Random walks, liquidity molasses and critical response in financial markets
J.-P. Bouchaud, J. Kockelkoren, M. Potters

TL;DR
This paper investigates how long-range liquidity fluctuations and order flow correlations influence stock price dynamics, revealing a 'liquidity molasses' effect that stabilizes markets despite persistent trade sign memory.
Contribution
It provides empirical evidence that long-range liquidity fluctuations and bid-ask anti-correlations create a 'liquidity molasses,' explaining diffusive prices despite persistent trade sign correlations.
Findings
Power-law decay of impact function due to liquidity effects
Confirmation of long-range liquidity fluctuations in empirical data
Identification of bid-ask anti-correlation as a stabilizing factor
Abstract
Stock prices are observed to be random walks in time despite a strong, long term memory in the signs of trades (buys or sells). Lillo and Farmer have recently suggested that these correlations are compensated by opposite long ranged fluctuations in liquidity, with an otherwise permanent market impact, challenging the scenario proposed in Quantitative Finance 4, 176 (2004), where the impact is *transient*, with a power-law decay in time.
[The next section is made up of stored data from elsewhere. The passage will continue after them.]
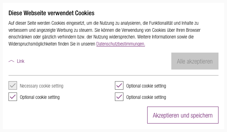Click the 'Link' expander text
Image resolution: width=227 pixels, height=132 pixels.
21,61

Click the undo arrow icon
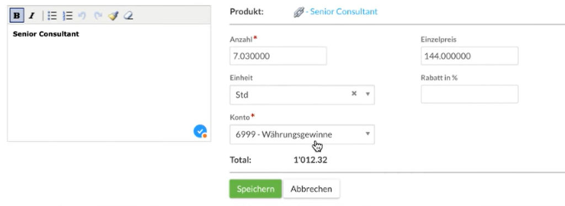(82, 15)
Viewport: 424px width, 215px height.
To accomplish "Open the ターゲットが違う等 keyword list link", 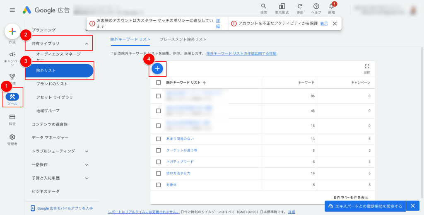I will point(181,150).
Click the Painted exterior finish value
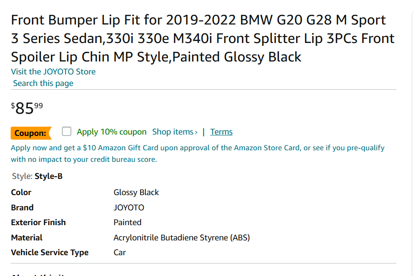Screen dimensions: 414x276 click(127, 222)
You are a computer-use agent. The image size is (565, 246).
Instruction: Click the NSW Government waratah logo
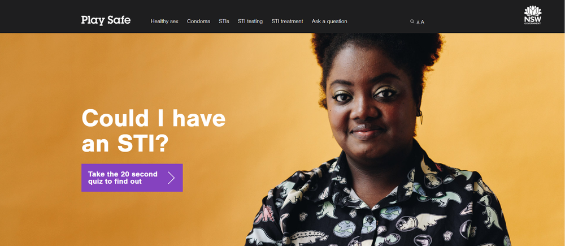point(533,15)
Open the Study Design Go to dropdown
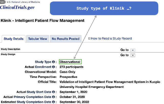The width and height of the screenshot is (164, 104). [x=133, y=55]
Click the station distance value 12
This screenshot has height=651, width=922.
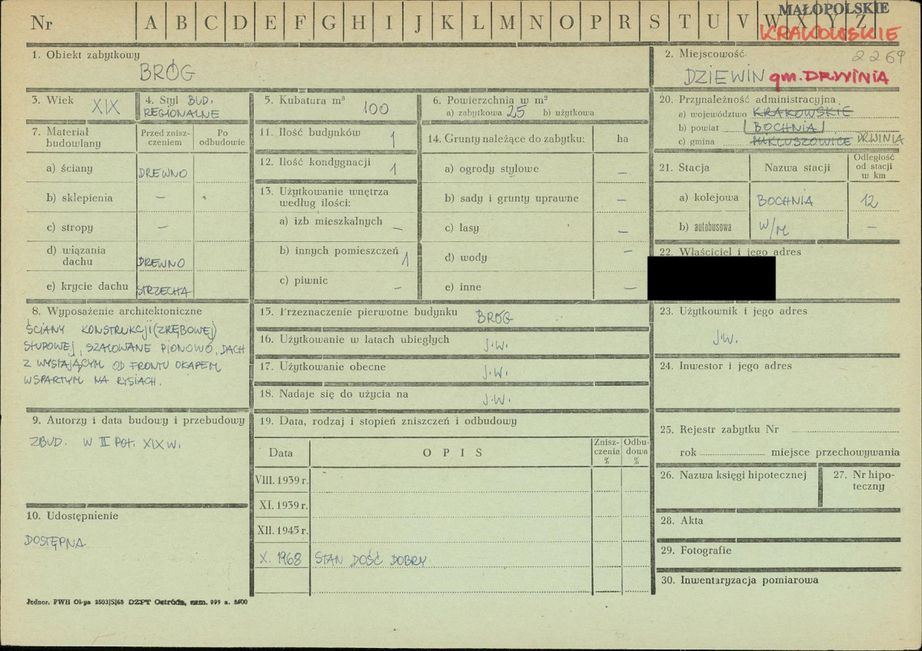pos(870,200)
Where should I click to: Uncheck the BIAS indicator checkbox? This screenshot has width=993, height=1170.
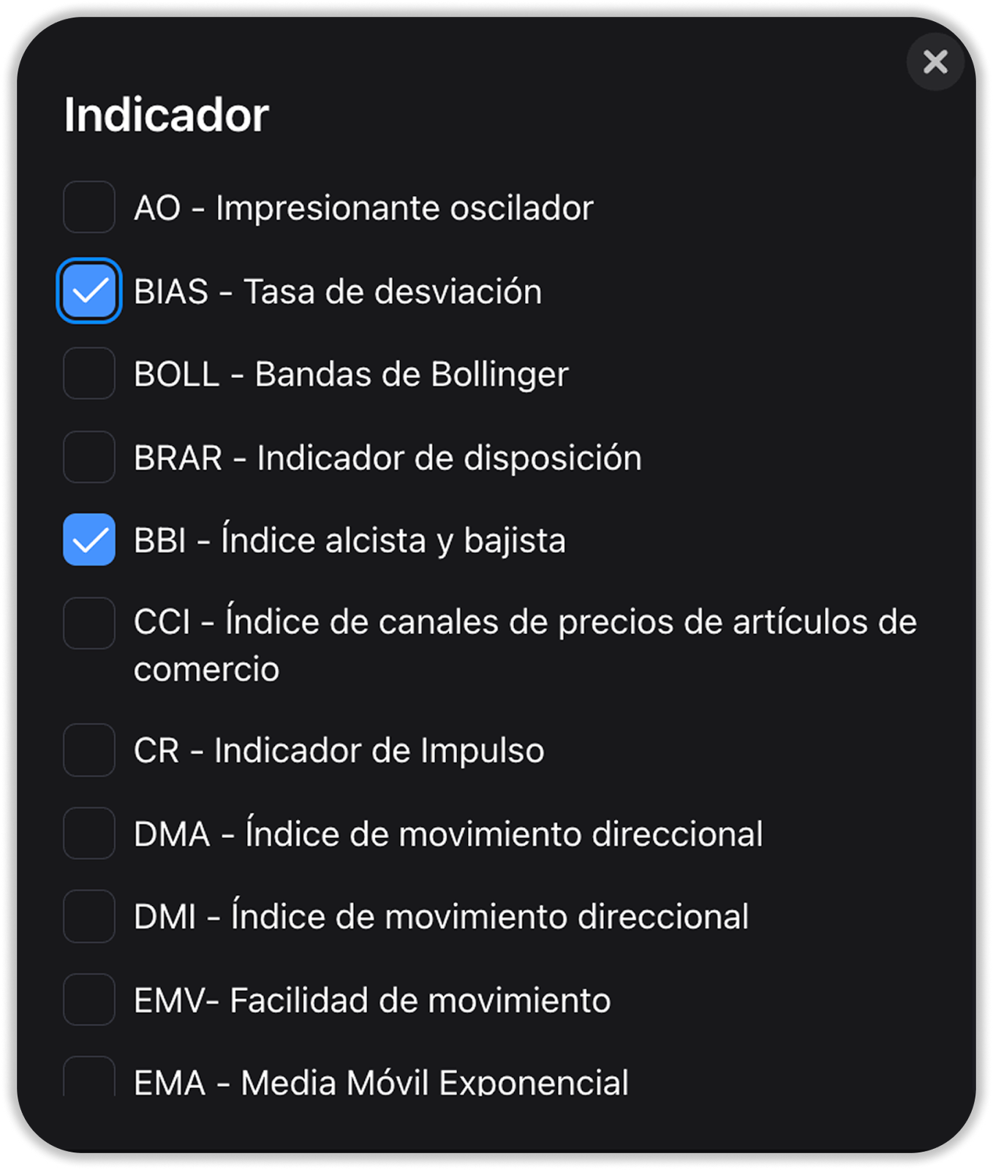click(x=89, y=291)
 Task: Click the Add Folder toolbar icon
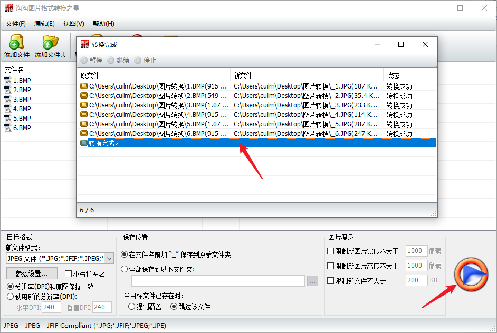coord(51,43)
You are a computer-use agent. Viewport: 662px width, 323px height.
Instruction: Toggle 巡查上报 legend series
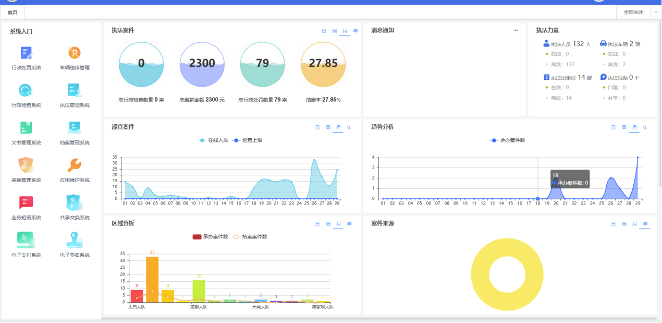coord(247,140)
The exponent of this decay is precisely tuned to a critical value, ensuring simultaneously that prices are diffusive on long time scales and that the response function is nearly constant. We provide new analysis of empirical data that confirm and make more precise our previous claims. We show that the power-law decay of the bare impact function comes both from an excess flow of limit order opposite to the market order flow, and to a systematic…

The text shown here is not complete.